Universology literally means "the science of the universe." Popularizing universologic science was a life's work for 19th century intellectual Stephen Pearl Andrews, a futurist utopian. The word can be used synonymously with consilience, a term Edward Osborne Wilson has popularized with his writings elucidating the apparent unity of all knowledge.

In recent years, Dr. Mamoru Mohri, Japan's first astronaut and Director of Japan's National Museum of Emerging Science and Innovation, has popularized and expanded on universology. For Mohri the universological worldview was an epiphany after seeing the planet from space on two missions in the 1990s, and he has become the chief proponent of universology today. "Everything in this universe is part of an uninterrupted sequence of events" Mohri has said.

In 1872 Andrews published "The Basic Outline of Universology" which was subtitled "An introduction to the newly discovered science of the universe, its elementary principles, and the first stages of their development in the special sciences."

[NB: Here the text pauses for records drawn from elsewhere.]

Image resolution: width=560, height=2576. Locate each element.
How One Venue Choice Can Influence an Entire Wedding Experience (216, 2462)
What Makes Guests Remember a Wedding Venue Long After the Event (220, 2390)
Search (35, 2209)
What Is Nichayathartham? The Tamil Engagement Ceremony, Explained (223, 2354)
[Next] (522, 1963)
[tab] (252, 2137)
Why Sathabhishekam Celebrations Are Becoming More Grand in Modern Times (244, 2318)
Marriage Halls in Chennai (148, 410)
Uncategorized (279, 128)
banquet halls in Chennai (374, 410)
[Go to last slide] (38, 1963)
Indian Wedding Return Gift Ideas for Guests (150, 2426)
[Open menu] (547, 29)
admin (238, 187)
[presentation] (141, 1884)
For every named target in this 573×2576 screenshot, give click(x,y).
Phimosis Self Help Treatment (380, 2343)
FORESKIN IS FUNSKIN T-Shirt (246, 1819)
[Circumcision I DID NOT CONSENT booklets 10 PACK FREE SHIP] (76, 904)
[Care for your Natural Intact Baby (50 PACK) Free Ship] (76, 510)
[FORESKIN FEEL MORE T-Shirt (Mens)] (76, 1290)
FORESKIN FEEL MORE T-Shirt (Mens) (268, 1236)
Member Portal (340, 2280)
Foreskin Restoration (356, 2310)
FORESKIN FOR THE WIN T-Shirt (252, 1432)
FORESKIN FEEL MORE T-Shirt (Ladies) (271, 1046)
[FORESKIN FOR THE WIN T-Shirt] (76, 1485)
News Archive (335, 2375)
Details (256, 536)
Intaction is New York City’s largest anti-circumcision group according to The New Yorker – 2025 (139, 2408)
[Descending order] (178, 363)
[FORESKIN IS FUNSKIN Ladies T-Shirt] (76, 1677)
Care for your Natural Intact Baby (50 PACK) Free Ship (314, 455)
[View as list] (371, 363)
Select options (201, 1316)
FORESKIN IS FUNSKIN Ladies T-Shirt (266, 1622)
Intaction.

Ilya Romanovich Prigogine (born January 25, 1917) was a Belgian and American physicist and chemist who was born in Russia and became a Nobel Prize laureate in chemistry. In the book "Order Out of Chaos: Man's New Dialogue With Nature", which he co-wrote with Isabelle Stengers, another professor at Prigogine's group in the University of Brussels, Prigogine states:

"Altogether, we tend to accept the idea propelled by Dialectical Materialism, regarding the necessity of overcoming the antithesis of humane, historical realm and the material world, perceived as atemporal. We do believe, that the setting rapprochement of these opposites will have to be enhanced, as there will be new approaches which will outline the internally evolving Universe, which we are part of." A central aspect of the ways of "outlining the internally evolving Universe", that is what Universology is all about.